De andere dichters, ook al zijn zij weinig jonger dan Bialik, vertegenwoordigen toch allen een nieuw geslacht, dat de strijd om het behoud en de vernieuwing van het Hebreeuws niet heeft medegemaakt. J. Kahan, J. Fichman en J. Kami zijn allen reeds strijders in de Joods-nationale beweging. Hun dichterlijke activiteit begint zich reeds te verbinden met het opkomende Erets Jisraeel. Ook al werken zij lange tijd in galoeth, toch kan men reeds zien, dat zich bij hen het begin van een nieuwe poëzie, verbonden met het land, baan-breekt.

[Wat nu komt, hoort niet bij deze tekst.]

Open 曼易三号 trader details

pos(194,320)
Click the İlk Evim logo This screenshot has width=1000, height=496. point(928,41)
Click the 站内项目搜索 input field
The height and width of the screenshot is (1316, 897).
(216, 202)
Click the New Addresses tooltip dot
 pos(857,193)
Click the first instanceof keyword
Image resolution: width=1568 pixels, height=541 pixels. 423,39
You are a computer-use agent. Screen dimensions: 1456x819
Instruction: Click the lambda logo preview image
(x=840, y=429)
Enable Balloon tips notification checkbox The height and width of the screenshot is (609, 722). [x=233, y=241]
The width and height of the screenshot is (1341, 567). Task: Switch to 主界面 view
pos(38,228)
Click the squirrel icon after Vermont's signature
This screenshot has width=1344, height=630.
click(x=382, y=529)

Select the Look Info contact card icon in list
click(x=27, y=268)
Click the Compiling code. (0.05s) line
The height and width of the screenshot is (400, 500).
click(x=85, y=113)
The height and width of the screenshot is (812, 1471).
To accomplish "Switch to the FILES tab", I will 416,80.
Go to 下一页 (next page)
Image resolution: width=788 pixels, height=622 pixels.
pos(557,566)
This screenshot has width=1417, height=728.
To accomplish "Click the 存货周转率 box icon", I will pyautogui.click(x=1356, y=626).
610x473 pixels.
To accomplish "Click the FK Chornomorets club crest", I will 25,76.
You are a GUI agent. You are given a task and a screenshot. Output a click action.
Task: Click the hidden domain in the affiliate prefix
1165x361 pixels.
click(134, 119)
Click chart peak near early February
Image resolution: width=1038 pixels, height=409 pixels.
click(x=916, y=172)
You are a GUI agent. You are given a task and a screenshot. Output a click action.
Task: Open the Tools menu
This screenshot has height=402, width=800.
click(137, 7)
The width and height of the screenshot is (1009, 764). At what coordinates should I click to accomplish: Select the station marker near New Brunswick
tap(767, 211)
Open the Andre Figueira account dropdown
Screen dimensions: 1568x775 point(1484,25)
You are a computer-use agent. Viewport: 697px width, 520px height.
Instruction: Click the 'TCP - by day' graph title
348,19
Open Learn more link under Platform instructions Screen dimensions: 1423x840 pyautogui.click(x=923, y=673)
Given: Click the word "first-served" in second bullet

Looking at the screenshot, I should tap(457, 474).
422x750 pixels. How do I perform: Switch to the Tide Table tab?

De echte poëzie van Erets Jisraeel zet in met Elisjewa en Racheel, van wie de laatste pas in het Hebreeuws begint te dichten, nadat zij in Erets Jisraeel gekomen was. Ofschoon er bij de in dit boekje vertegenwoordigde dichters geen is, die in Erets Jisraeel geboren is, zijn de overige dichters op zo jeugdige leeftijd in het land gekomen, dat hun poëzie geheel en al de stempel van het leven van Erets Jisraeel draagt.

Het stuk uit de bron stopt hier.